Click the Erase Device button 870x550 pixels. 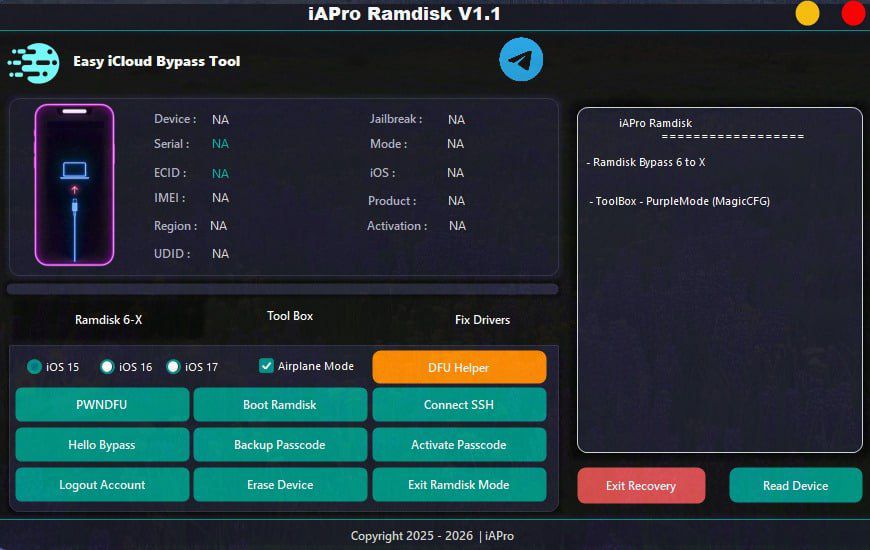[x=280, y=485]
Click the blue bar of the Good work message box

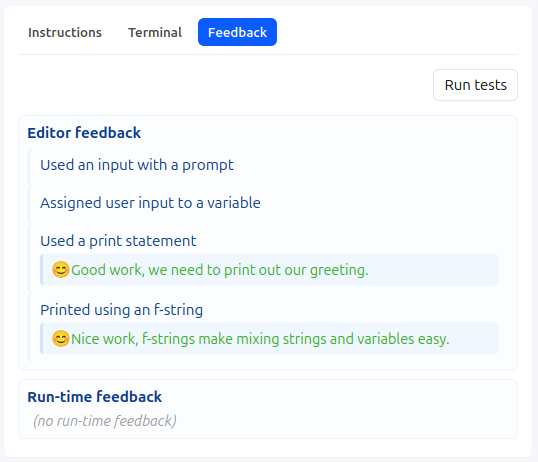42,269
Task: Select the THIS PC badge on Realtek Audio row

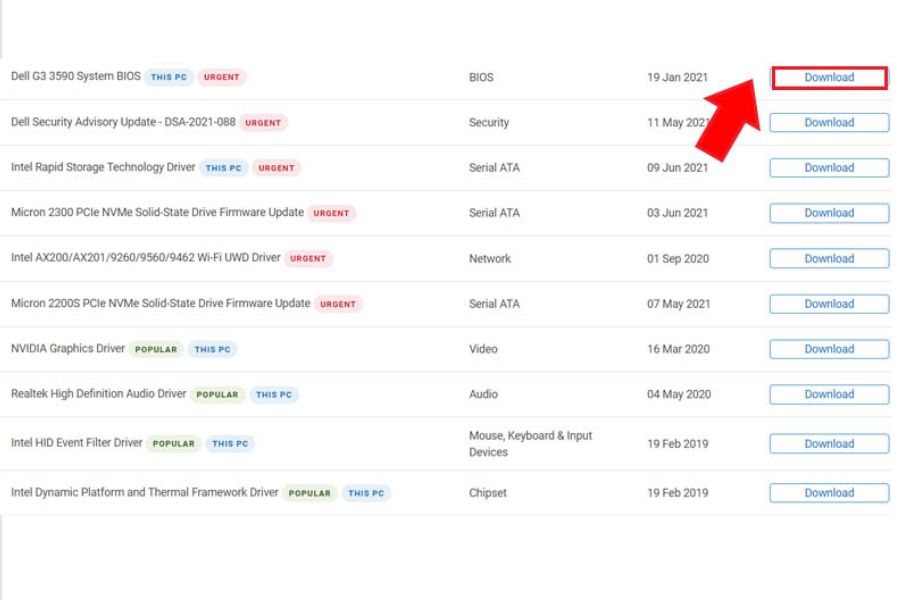Action: click(x=274, y=395)
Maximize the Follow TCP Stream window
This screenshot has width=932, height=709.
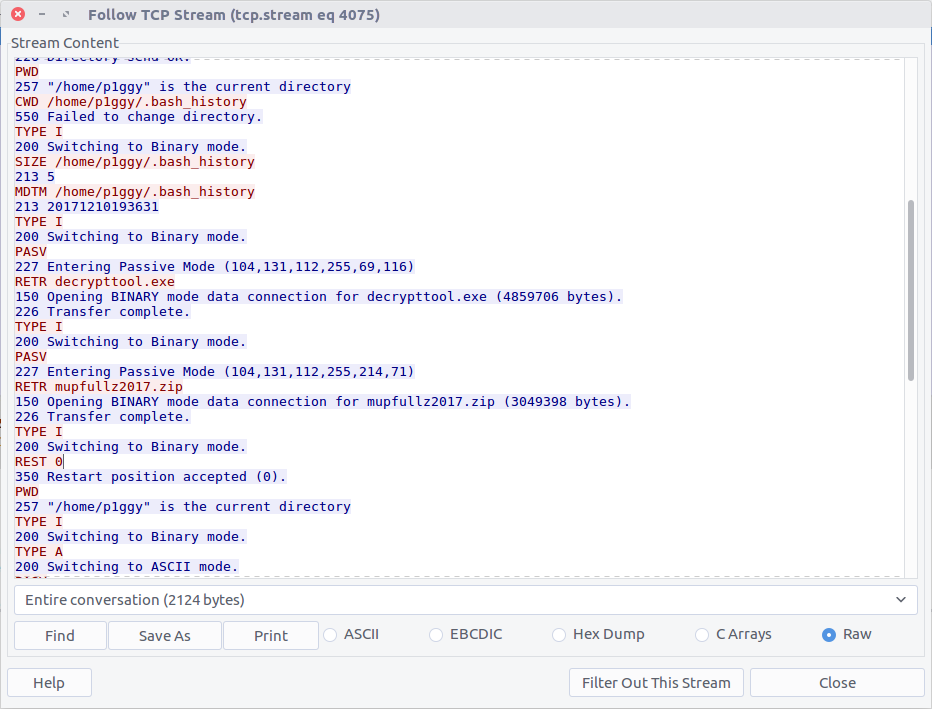pyautogui.click(x=66, y=15)
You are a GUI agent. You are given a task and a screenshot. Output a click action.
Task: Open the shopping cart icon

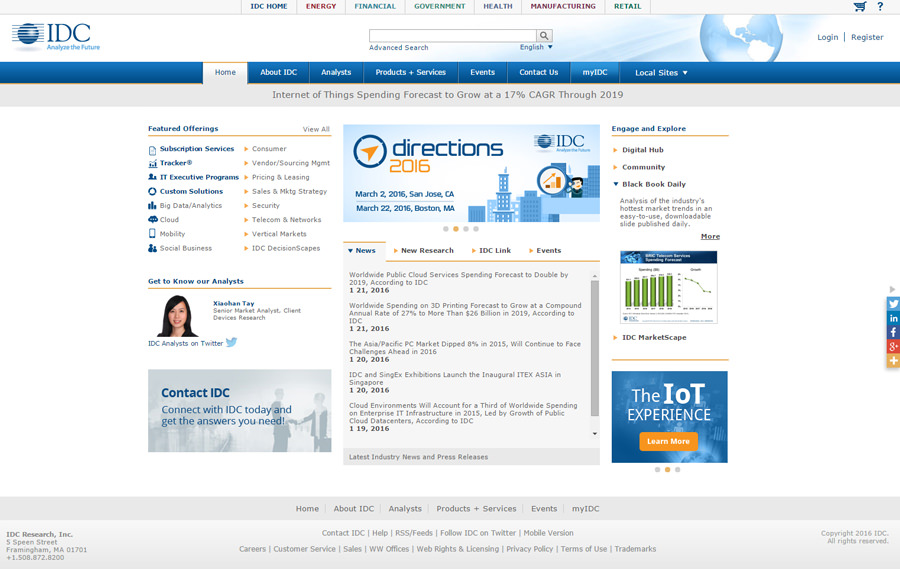pos(859,7)
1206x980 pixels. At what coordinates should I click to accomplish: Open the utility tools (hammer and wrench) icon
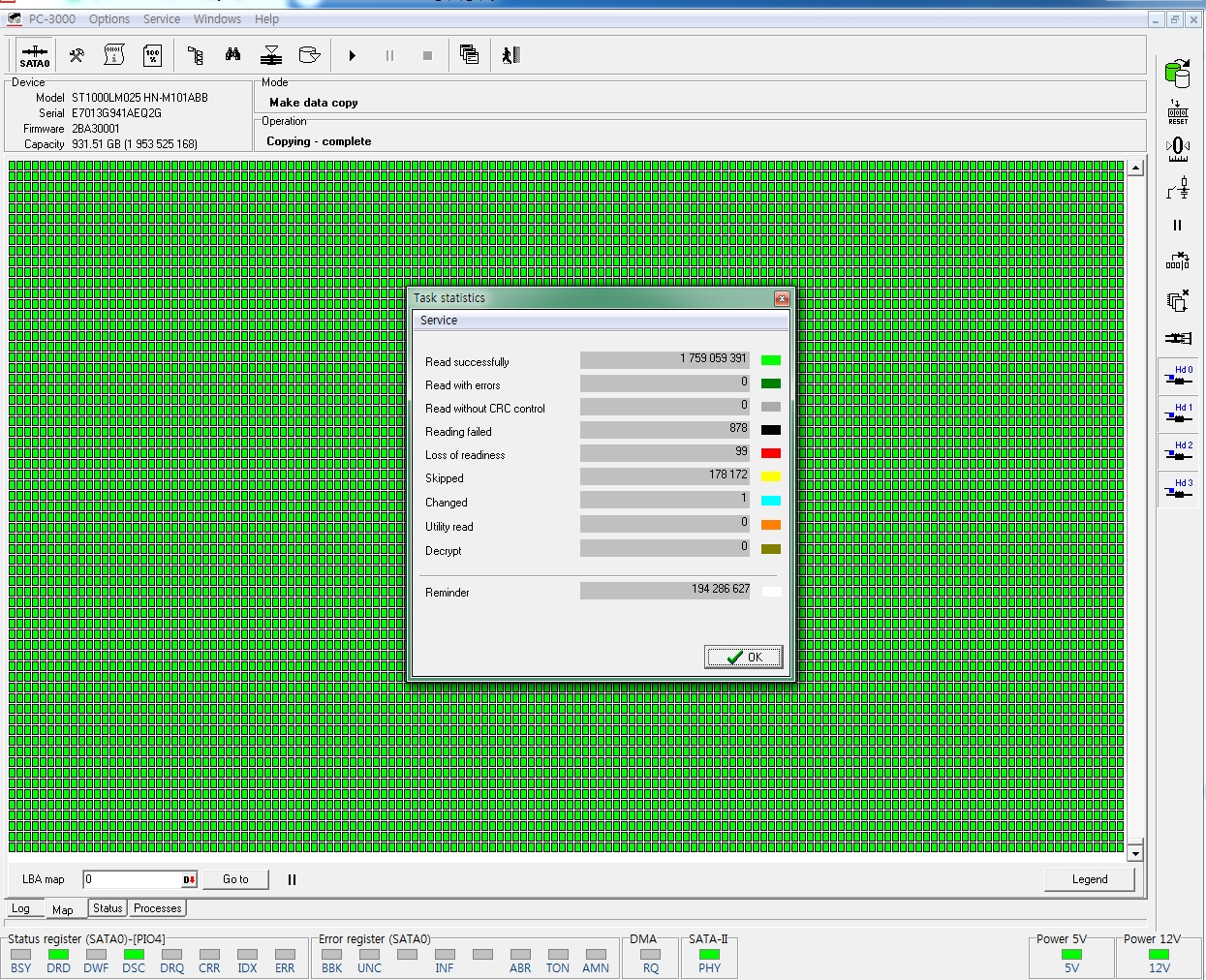coord(77,56)
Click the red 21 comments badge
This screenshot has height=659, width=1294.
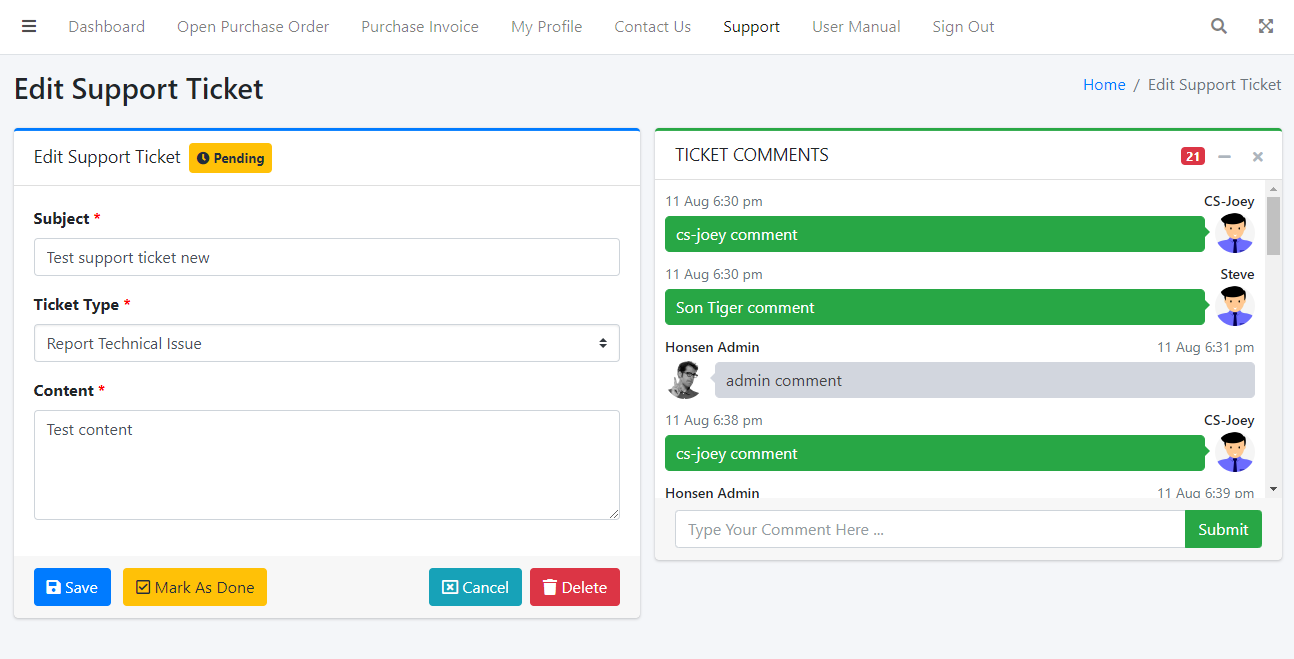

Objective:
Please echo the rows word for word, beginning at the line that contains "You are a GUI" and stopping after the last of the rows. Leave the pictures out of your answer.

Answer for this exercise:
You are a GUI agent. You are given a task and a screenshot. Output a click action.
Task: Open the shopping cart icon

pos(859,7)
1206x980 pixels. At what coordinates should I click to accomplish: Open the utility tools (hammer and wrench) icon
coord(77,56)
Click the red 21 comments badge
This screenshot has height=659, width=1294.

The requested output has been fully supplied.